KILT is a protocol for issuing and verifying decentralized credentials, while Litentry is a decentralized identity aggregator that enables users to link and manage their identities across multiple networks.
We both provide identity solutions including credential issuance and verification, but Litentry focuses on leveraging credentials as a base for score computing that helps service providers to find target audiences in a privacy-preserving manner. In Litentry, the storage of ID graphs and the entire identity data aggregation process will be implemented by the TEE Sidechain of the Litentry network to enhance user privacy.
Does Litentry Parachain have smart contract Pallet running?
Not yet but we are doing research towards this.
Thank you to all the individuals at Decoded for their thought-provoking questions! It was an excellent opportunity to gather valuable insights and address various topics related to Litentry.

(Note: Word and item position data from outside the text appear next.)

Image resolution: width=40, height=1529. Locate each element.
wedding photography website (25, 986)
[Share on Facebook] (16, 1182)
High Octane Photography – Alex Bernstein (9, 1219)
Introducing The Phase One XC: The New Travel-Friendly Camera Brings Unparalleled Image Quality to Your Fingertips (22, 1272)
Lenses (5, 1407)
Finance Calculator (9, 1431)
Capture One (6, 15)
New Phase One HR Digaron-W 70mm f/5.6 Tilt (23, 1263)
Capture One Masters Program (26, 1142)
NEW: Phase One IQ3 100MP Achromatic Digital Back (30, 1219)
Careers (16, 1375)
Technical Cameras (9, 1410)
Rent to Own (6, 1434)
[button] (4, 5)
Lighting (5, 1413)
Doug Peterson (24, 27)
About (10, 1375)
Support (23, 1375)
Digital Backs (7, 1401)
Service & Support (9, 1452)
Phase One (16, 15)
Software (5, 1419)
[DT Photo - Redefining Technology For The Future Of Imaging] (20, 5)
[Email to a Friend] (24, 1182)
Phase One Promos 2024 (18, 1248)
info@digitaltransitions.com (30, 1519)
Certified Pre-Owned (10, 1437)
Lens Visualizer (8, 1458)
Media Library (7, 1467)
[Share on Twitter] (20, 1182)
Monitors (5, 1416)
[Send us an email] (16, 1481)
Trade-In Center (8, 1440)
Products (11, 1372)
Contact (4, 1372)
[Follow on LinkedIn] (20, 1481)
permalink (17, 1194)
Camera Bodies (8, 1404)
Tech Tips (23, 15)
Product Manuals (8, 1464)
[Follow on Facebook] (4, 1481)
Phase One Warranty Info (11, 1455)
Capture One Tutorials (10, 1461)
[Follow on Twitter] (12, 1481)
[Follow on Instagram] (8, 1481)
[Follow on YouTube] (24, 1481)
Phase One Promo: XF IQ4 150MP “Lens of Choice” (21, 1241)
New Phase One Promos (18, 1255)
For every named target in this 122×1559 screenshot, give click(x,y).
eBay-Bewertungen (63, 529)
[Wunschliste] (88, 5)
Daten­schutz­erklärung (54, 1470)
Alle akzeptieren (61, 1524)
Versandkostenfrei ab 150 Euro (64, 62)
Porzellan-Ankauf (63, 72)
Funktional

As we continue to evolve and explore new avenues, Litentry remains committed to its vision of empowering individuals with self-sovereign and privacy-preserving identity solutions. Stay tuned for future updates and exciting advancements in the Litentry ecosystem!
About Litentry
Litentry is a privacy-preserving Identity Aggregation protocol that enables granular access to and control of data. Featuring a DID indexing protocol and a Substrate-built distributed DID validation blockchain, Litentry provides a decentralized, interoperable identity aggregation service that mitigates the difficulty of resolving agnostic DID mechanisms. Litentry provides a secure vehicle through which users manage their identities and dApps obtain real-time DID data of an identity owner across different blockchains.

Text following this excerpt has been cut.